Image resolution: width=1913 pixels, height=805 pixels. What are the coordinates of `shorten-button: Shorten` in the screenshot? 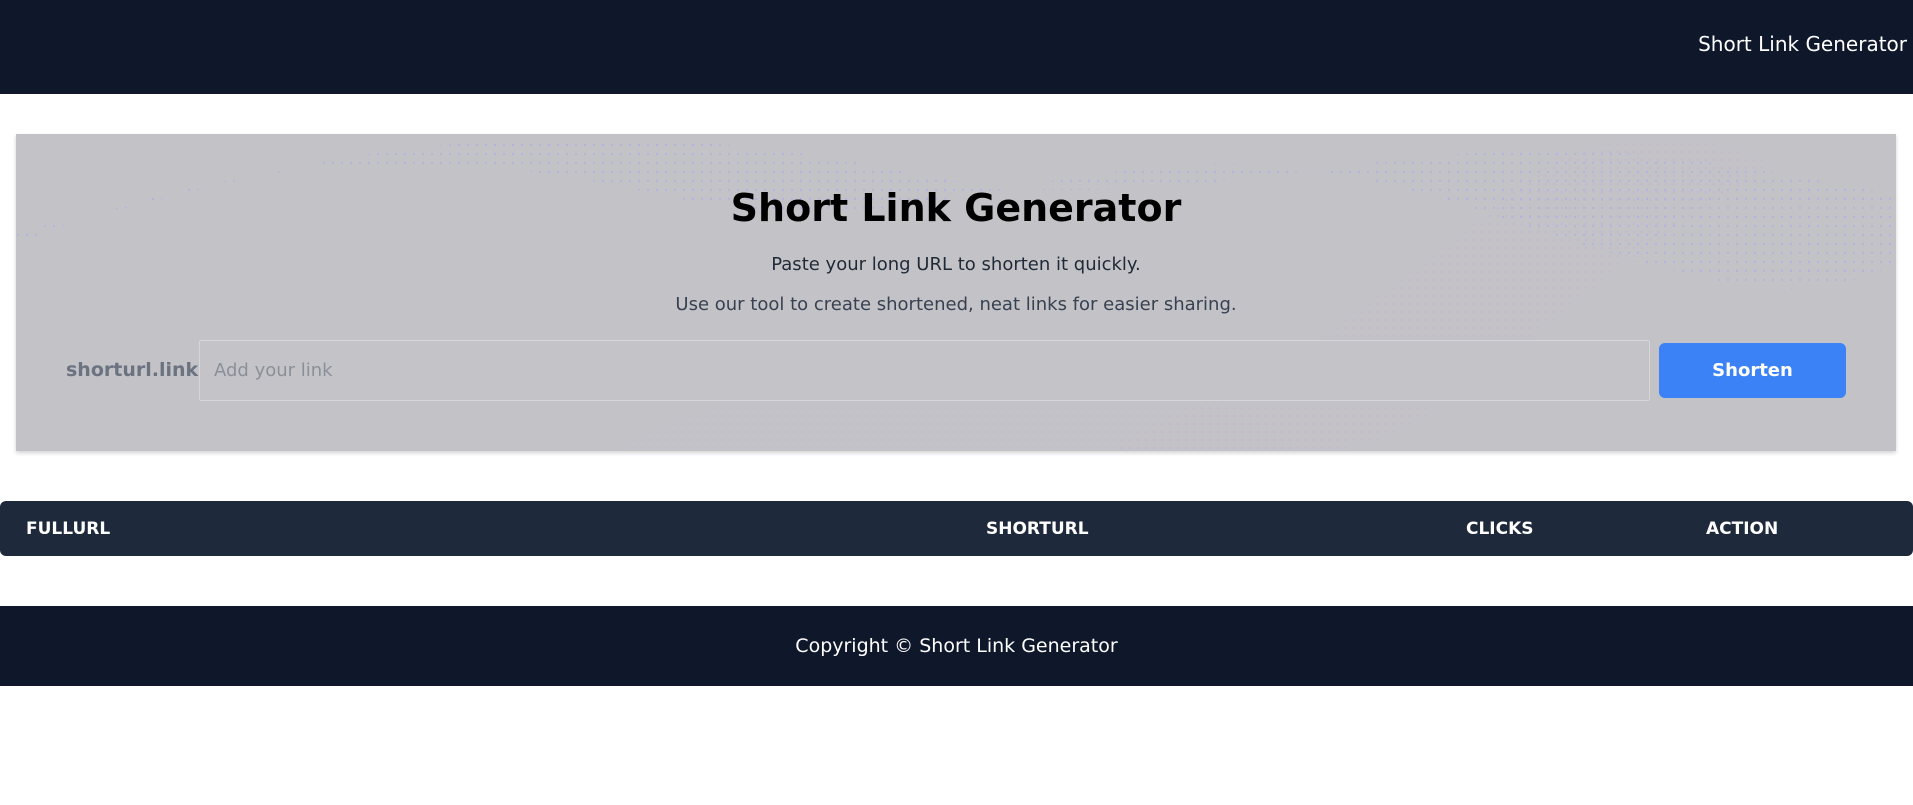 It's located at (1752, 370).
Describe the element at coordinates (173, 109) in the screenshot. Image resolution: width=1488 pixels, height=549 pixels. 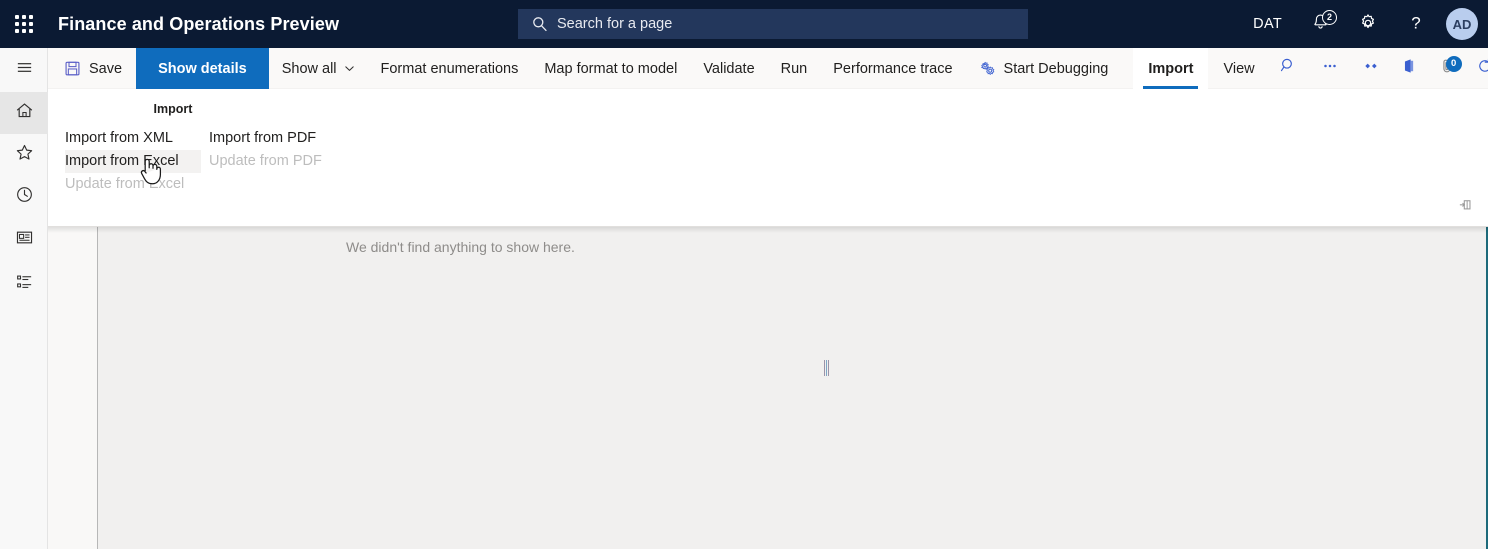
I see `import-group-title: Import` at that location.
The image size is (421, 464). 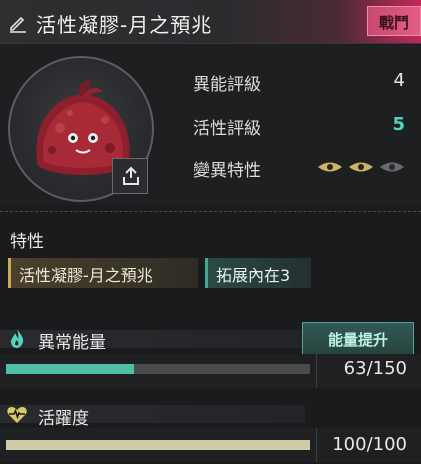 What do you see at coordinates (158, 369) in the screenshot?
I see `energy-bar-track` at bounding box center [158, 369].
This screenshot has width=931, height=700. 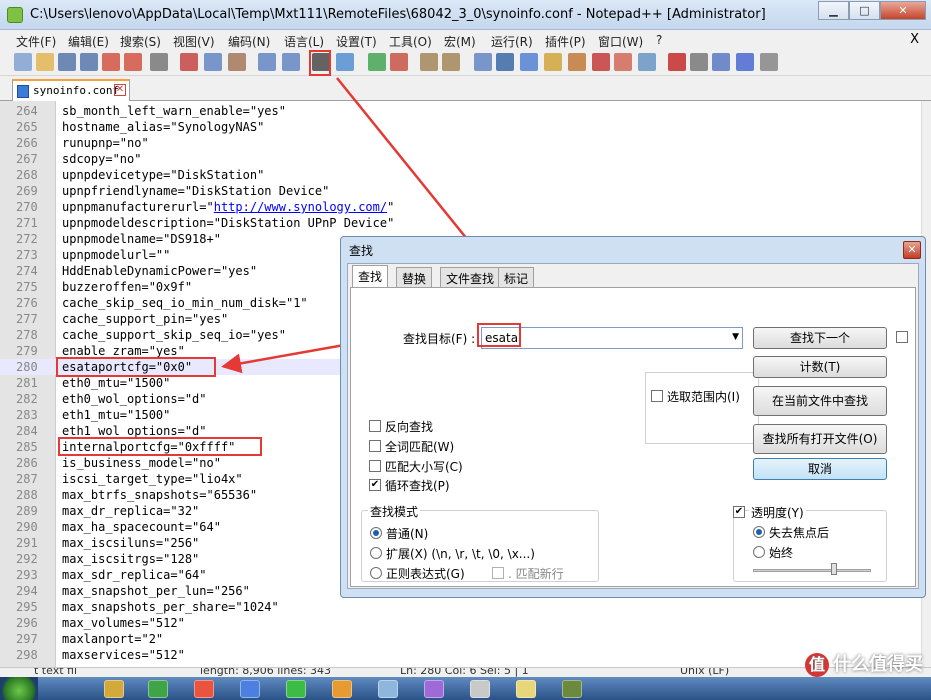 What do you see at coordinates (23, 62) in the screenshot?
I see `new-file-icon` at bounding box center [23, 62].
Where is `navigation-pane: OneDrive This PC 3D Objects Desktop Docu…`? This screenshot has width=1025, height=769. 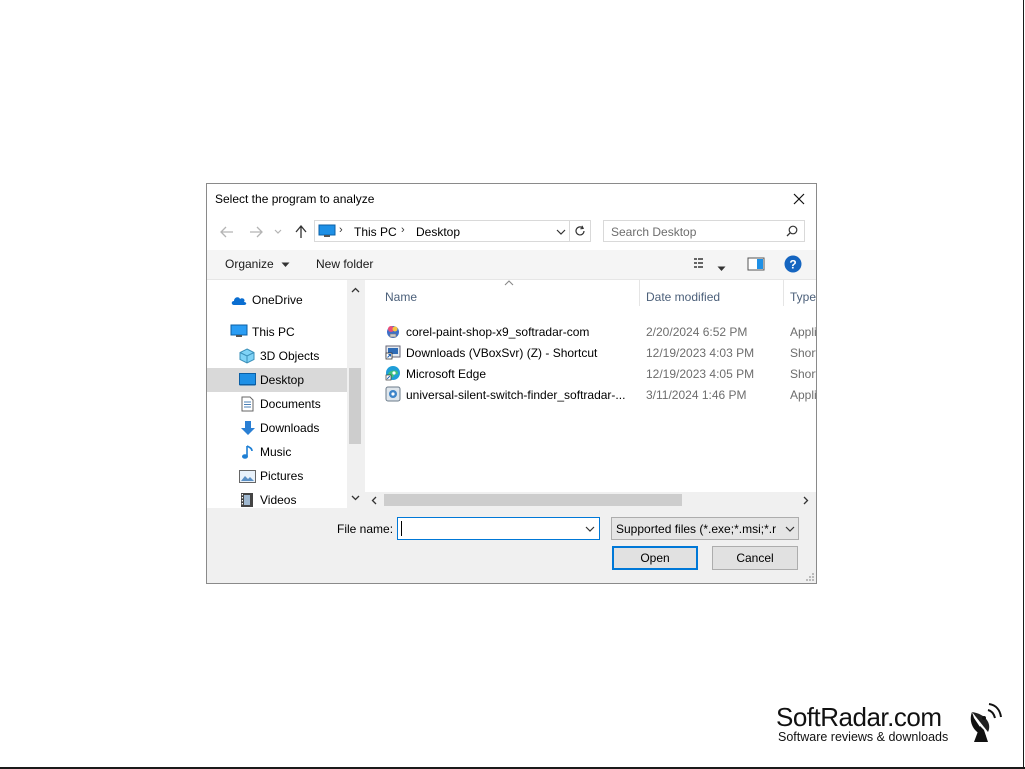
navigation-pane: OneDrive This PC 3D Objects Desktop Docu… is located at coordinates (285, 394).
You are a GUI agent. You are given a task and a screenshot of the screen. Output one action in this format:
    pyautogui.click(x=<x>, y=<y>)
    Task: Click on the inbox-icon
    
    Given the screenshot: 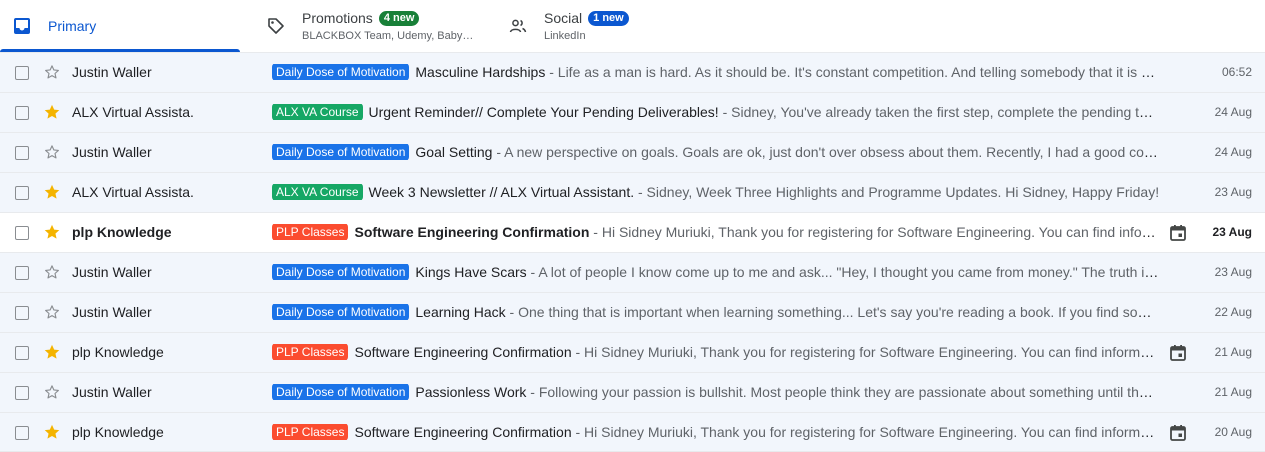 What is the action you would take?
    pyautogui.click(x=22, y=26)
    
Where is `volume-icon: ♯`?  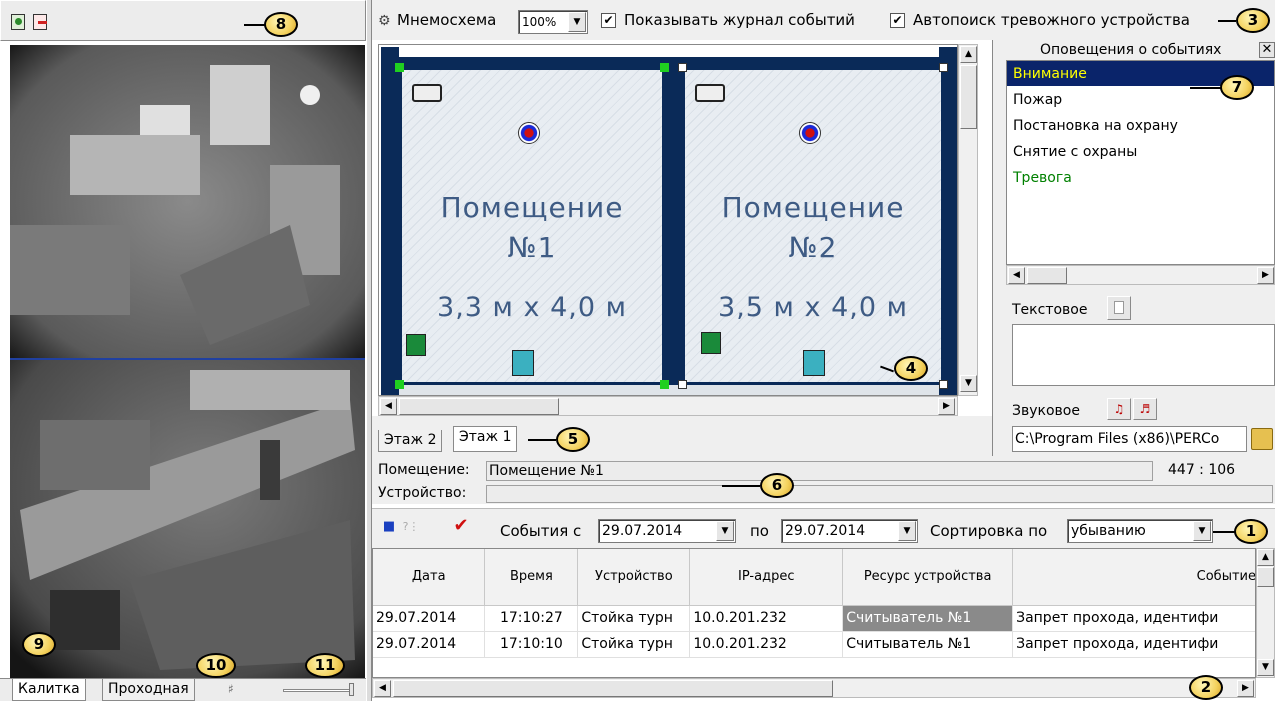 volume-icon: ♯ is located at coordinates (235, 689).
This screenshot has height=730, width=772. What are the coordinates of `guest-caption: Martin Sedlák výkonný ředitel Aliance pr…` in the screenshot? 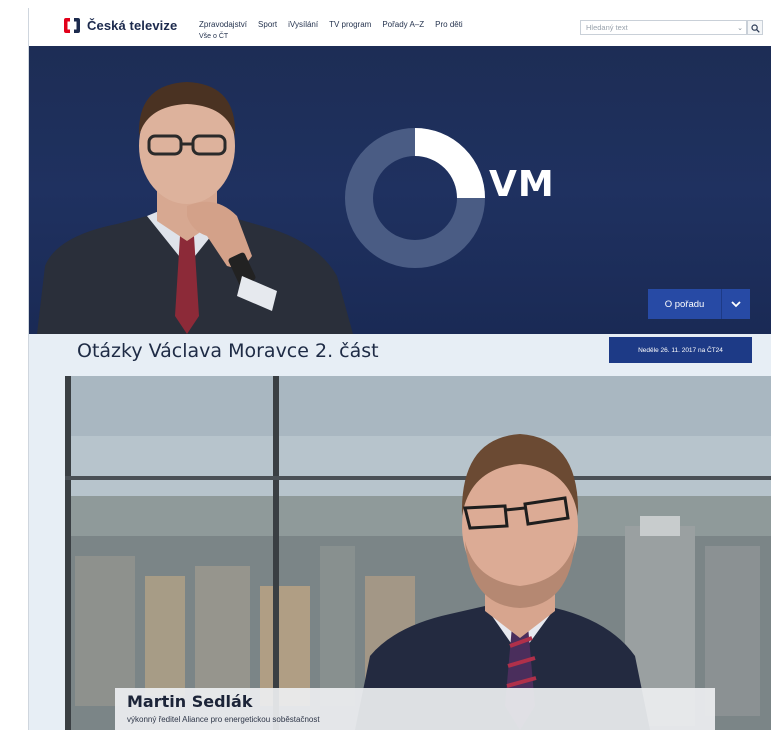 It's located at (415, 709).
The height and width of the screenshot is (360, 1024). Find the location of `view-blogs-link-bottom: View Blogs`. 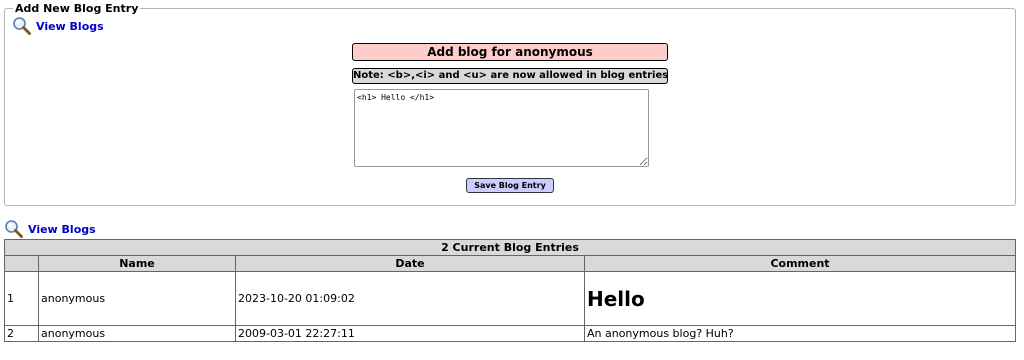

view-blogs-link-bottom: View Blogs is located at coordinates (50, 229).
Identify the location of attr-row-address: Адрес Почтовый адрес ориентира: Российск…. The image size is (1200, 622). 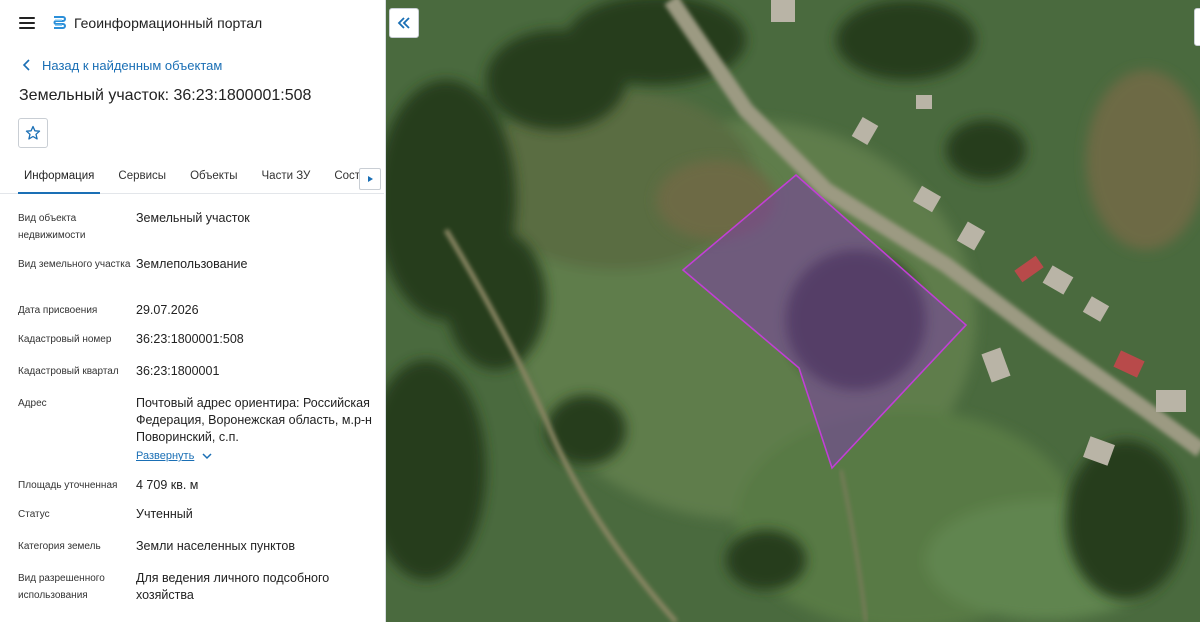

:::

> WHAT YOU NEED TO DO:
Quote the rows exactly as they appear, starting with the line that contains "The height and" and continuing through the end of the rows. Include both of those ends, and leave the pictures out of your answer.

> RESPONSE FOR THIS EXERCISE:
The height and width of the screenshot is (360, 1024). Find the location of `view-blogs-link-bottom: View Blogs`. 

view-blogs-link-bottom: View Blogs is located at coordinates (50, 229).
Identify the location of attr-row-address: Адрес Почтовый адрес ориентира: Российск…. The image size is (1200, 622). 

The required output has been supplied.